[Start of section]

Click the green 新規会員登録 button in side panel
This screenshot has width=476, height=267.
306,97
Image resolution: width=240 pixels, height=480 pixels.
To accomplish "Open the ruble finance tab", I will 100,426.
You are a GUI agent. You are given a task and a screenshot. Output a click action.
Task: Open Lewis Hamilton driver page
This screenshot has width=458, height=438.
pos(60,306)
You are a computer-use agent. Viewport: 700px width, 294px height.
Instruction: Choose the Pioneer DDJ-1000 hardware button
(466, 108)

[End of section]
[Start of section]

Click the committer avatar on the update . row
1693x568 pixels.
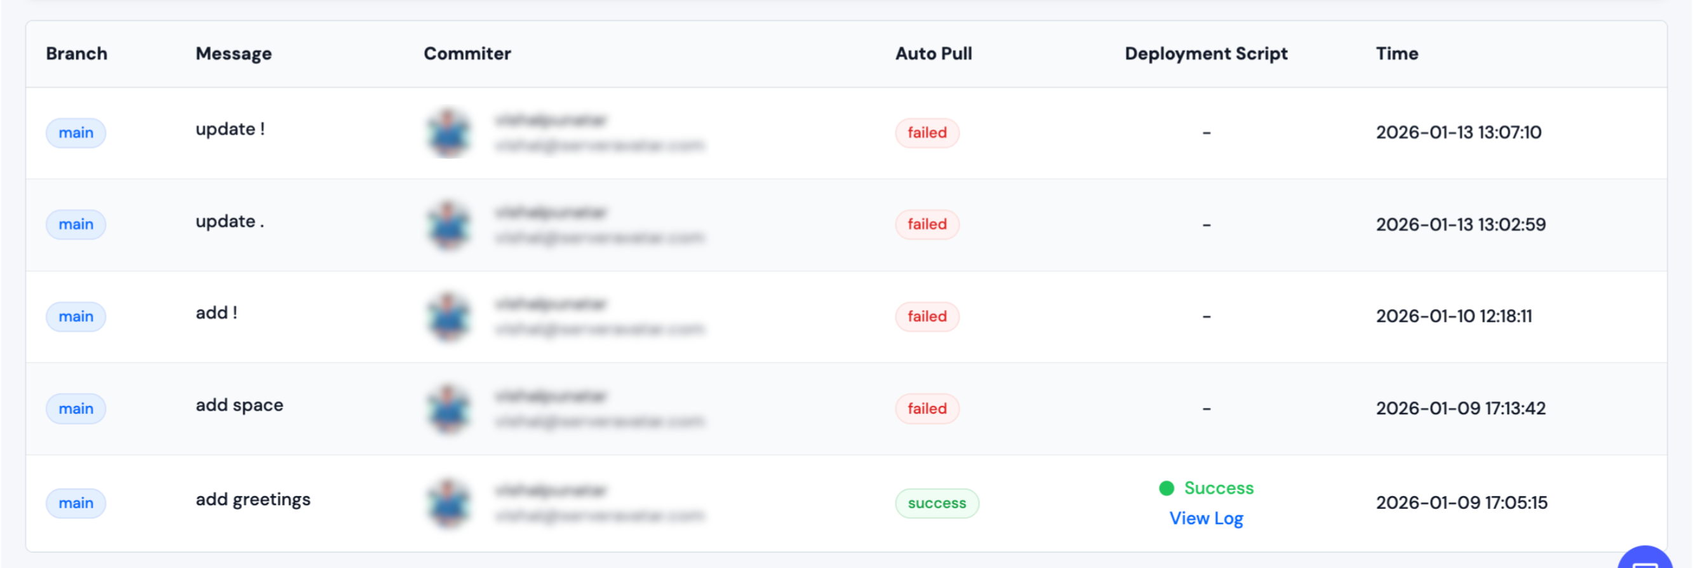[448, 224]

[End of section]

# [Assignment]
Locate and copy each line in the data above that includes the word "Open".

# [Solution for this task]
To accomplish "Open the ruble finance tab", I will 100,426.
Task: Open Lewis Hamilton driver page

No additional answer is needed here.